Joyful Moment, Open Heart


Sophia and other Irish sangha members having a good craic

Sophia and other Irish sangha members having a good craic

 

From the 18th to 25th April 2014, Upper Hamlet hosted the Wake Up Ireland retreat for the first time.

About 35 Irish young men and women got together, all core members coming from different Sanghas, to be nourished and to nourish others. It was not only a practice retreat, but also a hands-on course. The monastics taught how to facilitate Sangha meetings, build a Sangha and maintain harmony within the Sangha.

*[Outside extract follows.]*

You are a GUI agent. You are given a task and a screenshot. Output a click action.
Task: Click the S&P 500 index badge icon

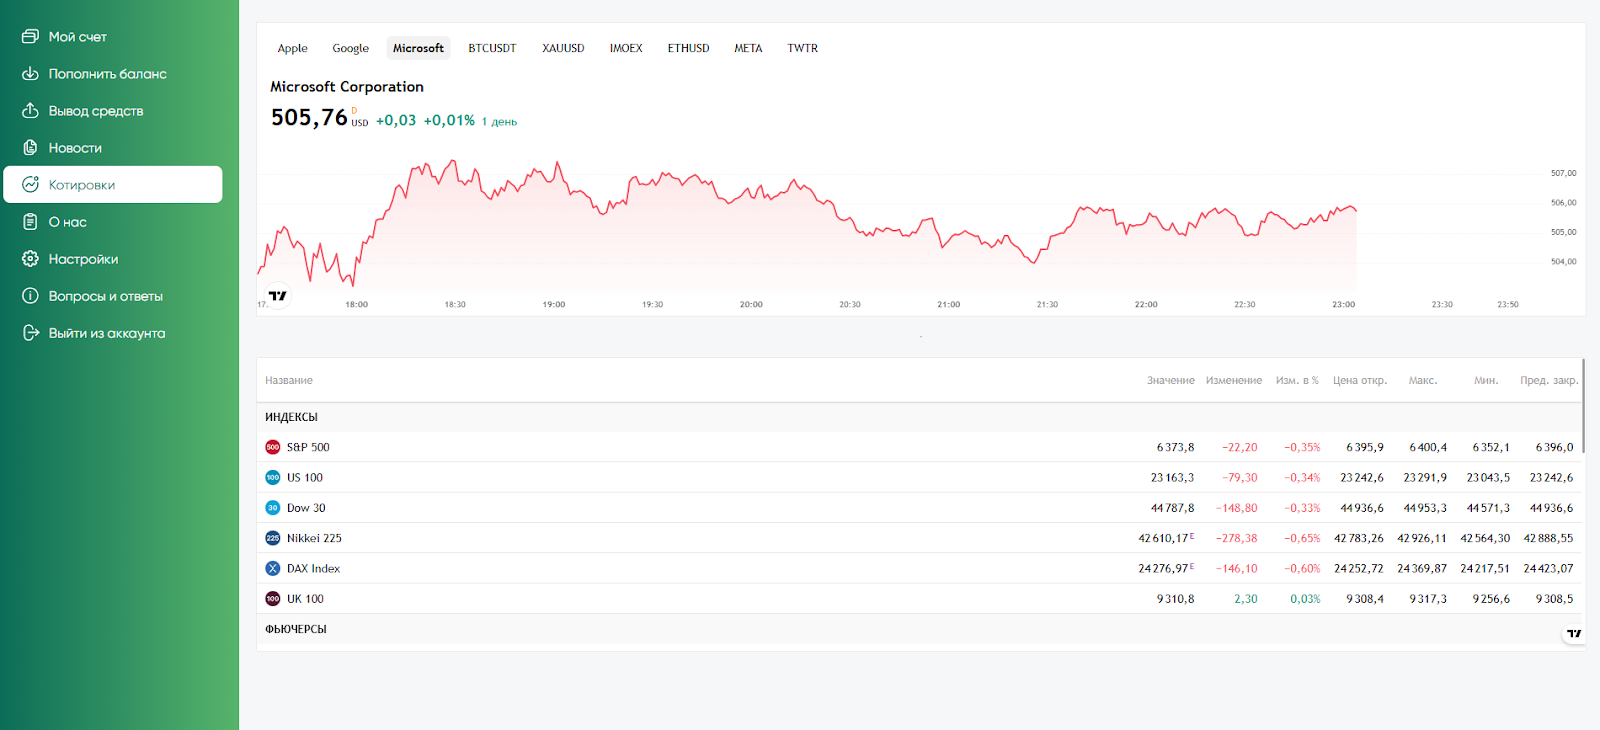272,448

For this article Plum Village intern Fabiano interviewed Sophia, an Italian girl living in Ireland and one of the founders of Wake Up Dublin.

 

Can you introduce yourself?
My name is Sophia and I am 32 years old. I am Venetian but I’ve been living in Dublin for nine years now, so I feel a bit Irish. I am part of an Irish Wake Up Sangha we formed two years ago after Thich Nhat Hanh’s retreat in Ireland in 2012. That visit provided practitioners and aspiring practitioners with the incentive to get together. So we fixed a date for a meeting and many people showed up. This meeting gave birth to this Wake Up Sangha.

 

How many people are there in your Sangha?
For the moment it depends. Between 15 and 20 come, sometimes more. At first there were ten of us, and then our Sangha kept growing.

 

So your participation in Thich Nhat Hanh’s Irish retreat helped you a lot? Like the spark that helped to set off the fire?
Exactly! Some of us were already part of an all-ages Sangha. Personally, I did not have a Sangha. During that retreat, the monastics encouraged us to exchange contacts and – what can I say – it worked. Participating in a retreat with Thay and getting in touch set off the spark that brought us to practice together with new Wake Up groups!

 

Perhaps the true journey is the one within and not the one on the outside? Sometimes we are looking for solutions to our problems elsewhere. But at least in my experience I have learned that if you do not face them, you carry them along.
Yes, my experience confirms what you are saying. I went to Ireland and wanted to stay there for two months to learn the language. But then something about Ireland and the Irish made such an impression on me that it won me over and I decided to stay there. But I was also trying, to some extent, flee Italy because I felt a bit restrained by my situation at home.

After a while, when the novelty of something different wears out, you become aware that you have brought all your baggage along the way. What is interesting though is that when I was in Italy I already had a practice. But once I arrived in Ireland I lost it, and it took me a while to return to the practice.

That time, my return to the practice proved to be a real inner journey. I began looking into the baggage I brought with me. This practice was especially good to me and through this tradition I succeeded in rediscovering the famous route, the famed “path.” Now I practice with much more mindfulness than before because of this experience of wanting to run away, only to find my self again in the same situation I once fled from – maybe in a different context.

 

Where did the idea come from to come and organize the retreat here?
We were very fortunate. The idea came from a monastic brother and that is how we got invited.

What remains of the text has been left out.